Tampa filmmaker James Repici, 31, watched the rise and fall of the subprime mortgage industry as a banker working in the Wells Fargo Tower in downtown Los Angeles. Later, he and co-writer Darius Amendolia were working at a brokerage in Maitland, Florida. It was July 2007, and Repici says the financial crisis hadn’t fully hit yet. They began writing the story of Subprime based on what they saw around them right before the fall: “uneducated and unethical high school dropouts” making thousands every month, and the luxurious lives they were living.
“I can’t think of another time in the history of America where such a large group of unlikely and unqualified millionaires could be made,” Repici said. “But then lenders tightened up, values went down, money stopped coming in — and next thing you know, ‘subprime’ is the word of the year. The story changed and we were literally rewriting all the way to and through the production.”

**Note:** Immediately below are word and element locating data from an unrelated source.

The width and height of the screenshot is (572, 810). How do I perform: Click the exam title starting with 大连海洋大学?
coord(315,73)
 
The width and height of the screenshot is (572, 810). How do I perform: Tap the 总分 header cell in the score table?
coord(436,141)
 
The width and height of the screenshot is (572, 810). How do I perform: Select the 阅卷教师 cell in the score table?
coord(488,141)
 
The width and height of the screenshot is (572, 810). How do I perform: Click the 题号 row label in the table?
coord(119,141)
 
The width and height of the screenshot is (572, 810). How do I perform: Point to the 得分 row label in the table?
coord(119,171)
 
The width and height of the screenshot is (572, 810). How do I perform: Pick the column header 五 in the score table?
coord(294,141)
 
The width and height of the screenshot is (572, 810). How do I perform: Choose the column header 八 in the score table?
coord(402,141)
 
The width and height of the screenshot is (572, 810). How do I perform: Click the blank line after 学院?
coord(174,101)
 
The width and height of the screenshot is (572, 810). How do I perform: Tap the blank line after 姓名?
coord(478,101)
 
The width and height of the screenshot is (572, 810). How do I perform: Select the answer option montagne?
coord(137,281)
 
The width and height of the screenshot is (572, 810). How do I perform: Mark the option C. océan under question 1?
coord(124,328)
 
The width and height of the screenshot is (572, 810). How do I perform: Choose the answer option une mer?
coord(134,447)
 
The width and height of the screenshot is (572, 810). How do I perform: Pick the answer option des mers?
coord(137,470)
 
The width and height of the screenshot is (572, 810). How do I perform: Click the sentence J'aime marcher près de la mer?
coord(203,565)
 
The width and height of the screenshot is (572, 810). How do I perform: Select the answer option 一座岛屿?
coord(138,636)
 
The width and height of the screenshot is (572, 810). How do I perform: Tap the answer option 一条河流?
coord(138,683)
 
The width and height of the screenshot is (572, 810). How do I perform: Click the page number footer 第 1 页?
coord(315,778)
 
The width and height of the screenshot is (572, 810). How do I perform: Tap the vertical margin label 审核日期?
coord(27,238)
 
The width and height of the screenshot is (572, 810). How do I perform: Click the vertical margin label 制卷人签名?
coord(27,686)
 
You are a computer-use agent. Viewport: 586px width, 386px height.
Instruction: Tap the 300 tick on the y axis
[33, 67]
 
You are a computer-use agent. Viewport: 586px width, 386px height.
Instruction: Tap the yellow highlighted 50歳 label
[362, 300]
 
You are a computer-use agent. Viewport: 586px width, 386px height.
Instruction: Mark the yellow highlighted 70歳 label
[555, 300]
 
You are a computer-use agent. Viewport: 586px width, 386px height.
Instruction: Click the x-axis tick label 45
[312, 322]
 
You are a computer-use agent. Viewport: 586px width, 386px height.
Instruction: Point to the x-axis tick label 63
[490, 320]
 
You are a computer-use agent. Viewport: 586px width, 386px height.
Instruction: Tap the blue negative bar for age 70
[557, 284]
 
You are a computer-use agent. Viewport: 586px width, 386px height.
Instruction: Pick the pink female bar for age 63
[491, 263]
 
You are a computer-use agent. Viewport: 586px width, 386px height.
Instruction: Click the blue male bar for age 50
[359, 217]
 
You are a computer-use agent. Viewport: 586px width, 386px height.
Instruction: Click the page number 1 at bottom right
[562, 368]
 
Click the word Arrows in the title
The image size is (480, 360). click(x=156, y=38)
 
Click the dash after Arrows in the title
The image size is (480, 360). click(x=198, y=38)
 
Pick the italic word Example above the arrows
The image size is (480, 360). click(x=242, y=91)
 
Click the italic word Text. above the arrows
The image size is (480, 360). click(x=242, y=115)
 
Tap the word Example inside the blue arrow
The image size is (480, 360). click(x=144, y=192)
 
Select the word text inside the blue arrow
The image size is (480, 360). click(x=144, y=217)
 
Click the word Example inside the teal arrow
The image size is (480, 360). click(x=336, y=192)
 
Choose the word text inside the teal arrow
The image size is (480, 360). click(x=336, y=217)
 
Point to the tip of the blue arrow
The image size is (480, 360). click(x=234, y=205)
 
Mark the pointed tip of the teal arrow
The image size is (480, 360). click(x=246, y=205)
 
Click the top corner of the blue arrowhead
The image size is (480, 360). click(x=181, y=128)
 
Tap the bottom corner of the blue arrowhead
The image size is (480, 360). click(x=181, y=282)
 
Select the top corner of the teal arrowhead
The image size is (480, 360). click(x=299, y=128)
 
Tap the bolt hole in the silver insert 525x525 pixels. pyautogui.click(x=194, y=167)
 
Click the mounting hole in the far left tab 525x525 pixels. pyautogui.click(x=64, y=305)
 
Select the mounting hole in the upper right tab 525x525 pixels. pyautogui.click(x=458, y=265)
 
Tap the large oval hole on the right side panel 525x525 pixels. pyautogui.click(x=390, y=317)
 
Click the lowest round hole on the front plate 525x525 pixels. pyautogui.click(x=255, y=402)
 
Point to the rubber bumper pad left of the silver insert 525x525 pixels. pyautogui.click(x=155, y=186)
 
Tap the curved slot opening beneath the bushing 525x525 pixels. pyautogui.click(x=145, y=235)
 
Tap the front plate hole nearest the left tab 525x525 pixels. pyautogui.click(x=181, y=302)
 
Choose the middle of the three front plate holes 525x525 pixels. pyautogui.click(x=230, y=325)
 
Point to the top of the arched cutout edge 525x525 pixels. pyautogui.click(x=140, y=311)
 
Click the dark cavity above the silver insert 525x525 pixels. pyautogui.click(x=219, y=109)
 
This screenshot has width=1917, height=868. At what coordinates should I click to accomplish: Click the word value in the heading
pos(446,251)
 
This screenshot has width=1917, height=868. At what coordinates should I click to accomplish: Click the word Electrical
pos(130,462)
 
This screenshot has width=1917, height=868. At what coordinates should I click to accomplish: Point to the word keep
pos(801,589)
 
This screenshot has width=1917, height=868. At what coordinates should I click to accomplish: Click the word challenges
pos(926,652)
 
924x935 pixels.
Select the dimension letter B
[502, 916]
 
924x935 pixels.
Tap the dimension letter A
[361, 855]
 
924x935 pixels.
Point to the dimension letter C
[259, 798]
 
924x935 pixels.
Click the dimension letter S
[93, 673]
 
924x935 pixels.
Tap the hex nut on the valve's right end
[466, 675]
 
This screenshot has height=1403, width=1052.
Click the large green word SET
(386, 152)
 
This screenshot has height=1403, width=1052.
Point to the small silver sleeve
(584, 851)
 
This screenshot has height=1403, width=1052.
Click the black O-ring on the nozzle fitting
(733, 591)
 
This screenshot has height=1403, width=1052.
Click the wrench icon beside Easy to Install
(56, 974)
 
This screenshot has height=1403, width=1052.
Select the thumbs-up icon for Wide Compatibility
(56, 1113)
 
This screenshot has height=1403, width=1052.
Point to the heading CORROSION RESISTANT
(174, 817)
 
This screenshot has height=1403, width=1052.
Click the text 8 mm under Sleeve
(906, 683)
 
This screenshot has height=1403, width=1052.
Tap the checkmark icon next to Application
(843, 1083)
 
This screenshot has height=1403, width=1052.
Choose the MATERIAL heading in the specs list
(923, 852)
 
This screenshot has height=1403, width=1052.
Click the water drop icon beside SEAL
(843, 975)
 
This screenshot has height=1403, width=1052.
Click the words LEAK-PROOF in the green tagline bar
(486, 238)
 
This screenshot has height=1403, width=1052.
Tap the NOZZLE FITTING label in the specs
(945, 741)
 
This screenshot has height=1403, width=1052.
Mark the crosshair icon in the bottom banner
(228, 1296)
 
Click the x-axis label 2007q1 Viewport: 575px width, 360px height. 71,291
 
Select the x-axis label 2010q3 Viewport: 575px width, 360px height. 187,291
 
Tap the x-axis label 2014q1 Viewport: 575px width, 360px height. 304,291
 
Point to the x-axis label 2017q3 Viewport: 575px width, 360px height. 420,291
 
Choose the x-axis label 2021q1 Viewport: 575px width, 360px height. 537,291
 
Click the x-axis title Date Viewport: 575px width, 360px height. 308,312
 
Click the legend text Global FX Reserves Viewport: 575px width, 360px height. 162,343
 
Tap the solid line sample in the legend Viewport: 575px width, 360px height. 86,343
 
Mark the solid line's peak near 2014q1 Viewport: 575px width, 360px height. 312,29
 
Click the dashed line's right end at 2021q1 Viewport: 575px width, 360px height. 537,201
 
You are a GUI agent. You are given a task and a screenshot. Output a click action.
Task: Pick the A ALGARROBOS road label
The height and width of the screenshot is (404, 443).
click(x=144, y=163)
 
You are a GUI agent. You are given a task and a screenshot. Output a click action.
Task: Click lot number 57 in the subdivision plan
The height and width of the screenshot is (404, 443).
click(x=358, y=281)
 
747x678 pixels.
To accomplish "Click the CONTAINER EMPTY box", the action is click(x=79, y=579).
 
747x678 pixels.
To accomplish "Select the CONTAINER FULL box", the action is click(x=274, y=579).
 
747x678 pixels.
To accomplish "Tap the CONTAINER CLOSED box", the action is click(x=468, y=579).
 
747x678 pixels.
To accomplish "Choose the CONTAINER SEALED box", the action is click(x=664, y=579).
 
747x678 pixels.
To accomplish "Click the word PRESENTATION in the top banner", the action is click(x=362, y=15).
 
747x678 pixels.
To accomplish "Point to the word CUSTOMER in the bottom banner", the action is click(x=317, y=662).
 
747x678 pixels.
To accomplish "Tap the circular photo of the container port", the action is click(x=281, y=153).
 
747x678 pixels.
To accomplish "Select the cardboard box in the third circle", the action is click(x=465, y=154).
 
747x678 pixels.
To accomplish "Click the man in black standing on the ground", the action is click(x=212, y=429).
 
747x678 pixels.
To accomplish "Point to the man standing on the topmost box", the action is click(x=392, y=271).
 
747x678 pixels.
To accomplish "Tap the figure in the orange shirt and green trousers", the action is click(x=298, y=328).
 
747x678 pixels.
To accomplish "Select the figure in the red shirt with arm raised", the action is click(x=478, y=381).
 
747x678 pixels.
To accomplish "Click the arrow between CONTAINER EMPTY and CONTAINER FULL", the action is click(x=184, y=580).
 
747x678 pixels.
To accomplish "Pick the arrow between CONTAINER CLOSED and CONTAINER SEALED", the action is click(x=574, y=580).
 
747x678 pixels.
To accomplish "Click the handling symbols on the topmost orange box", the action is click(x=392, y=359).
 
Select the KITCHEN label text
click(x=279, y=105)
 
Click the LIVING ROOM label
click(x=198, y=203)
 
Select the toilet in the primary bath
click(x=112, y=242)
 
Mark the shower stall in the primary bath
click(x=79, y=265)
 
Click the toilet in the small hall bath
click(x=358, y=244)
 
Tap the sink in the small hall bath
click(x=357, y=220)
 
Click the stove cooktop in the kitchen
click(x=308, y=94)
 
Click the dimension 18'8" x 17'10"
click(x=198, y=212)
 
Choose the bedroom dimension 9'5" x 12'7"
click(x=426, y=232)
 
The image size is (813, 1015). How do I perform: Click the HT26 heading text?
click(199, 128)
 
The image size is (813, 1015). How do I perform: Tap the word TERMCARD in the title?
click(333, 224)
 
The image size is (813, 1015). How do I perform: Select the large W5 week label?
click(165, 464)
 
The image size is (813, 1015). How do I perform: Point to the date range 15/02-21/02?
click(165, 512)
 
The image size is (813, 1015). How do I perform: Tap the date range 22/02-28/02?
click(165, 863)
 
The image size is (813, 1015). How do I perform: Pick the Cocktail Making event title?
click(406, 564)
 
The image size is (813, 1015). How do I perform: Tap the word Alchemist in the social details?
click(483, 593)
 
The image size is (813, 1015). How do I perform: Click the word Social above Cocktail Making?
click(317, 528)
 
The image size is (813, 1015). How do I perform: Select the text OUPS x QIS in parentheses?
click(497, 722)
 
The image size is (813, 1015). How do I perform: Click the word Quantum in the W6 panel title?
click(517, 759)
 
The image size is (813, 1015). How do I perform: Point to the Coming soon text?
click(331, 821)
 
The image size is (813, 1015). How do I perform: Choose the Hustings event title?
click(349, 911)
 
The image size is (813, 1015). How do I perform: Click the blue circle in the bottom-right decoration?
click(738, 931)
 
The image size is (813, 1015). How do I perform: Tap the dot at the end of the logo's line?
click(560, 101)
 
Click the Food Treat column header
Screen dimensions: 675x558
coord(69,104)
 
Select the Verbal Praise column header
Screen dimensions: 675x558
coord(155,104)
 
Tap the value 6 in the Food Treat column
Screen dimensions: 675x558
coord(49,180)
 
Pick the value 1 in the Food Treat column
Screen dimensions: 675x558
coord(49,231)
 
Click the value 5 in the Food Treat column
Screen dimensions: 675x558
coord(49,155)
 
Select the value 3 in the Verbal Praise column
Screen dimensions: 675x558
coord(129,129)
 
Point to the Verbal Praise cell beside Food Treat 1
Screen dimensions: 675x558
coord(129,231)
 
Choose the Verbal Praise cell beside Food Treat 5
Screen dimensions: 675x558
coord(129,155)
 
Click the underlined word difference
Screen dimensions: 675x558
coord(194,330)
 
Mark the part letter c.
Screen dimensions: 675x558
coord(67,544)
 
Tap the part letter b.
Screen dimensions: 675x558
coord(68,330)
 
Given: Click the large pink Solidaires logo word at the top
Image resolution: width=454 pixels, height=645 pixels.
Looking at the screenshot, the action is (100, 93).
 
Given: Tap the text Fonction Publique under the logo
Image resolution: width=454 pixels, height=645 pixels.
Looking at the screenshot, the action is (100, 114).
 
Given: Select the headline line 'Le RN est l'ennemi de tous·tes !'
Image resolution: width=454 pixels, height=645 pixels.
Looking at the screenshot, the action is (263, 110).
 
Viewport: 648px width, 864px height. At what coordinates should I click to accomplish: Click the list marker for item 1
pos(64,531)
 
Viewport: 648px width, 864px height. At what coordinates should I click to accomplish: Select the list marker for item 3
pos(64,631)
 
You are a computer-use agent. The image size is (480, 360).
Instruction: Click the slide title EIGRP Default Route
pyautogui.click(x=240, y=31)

Repici says Hollywood focuses too many films on the highest tier of transactions from the financial crisis, when the real painful hits occurred lower on the totem pole.
“Subprime puts the viewer inside a typical neighborhood brokerage during the boom and bust of the industry,” Repici said. “Nearly every American homeowner got a phone call between ’02 and ’07 from some kid promising a lower rate, lower payment and cash back.”
While making the film, Repici lost his job: the brokerage where he worked went out of business. “I was basically drowning in debt and trying to make a movie at the same time,” Repici said. “Here we are exactly three years from the actual shooting date and I’m still digging myself out of the credit card debt the movie and unemployment created.”
The Tampa native went to Gaither and Tampa Catholic high schools, where he and his friends would make promotional videos for school fundraisers and shoot short films on his step-dad’s camcorder. He graduated from Florida State in 2003 with a degree in finance.
Repici has written six other unproduced films and a few television pilots, but Subprime is his first produced feature film.
Repici now works as a portfolio analyst in Winter Park. He writes from his home office in Orlando and likes to do films based in his hometown.
“Most everything I write takes place either in Tampa or in the Southeast,” Repici said. “I’d like to make movies here for the rest of my life.”
Recently, Synkronized picked up Subprime for distribution in Canada and the United States; an international deal is still in the works. By the end of the year, Repici says Subprime will be available for purchase in stores and streaming online. The film screens Sat., March 31, at 1:15 p.m at Centro Ybor Muvico in Theatre 10 — its final filmfest apearance stateside after playing to acclaim in San Antonio, Vegas, Ohio, Orlando and New York.
As a director, Repici acknowledges he’s still new to the game. “There’s so much more to learn. It’s sort of like playing an instrument — you never stop learning.”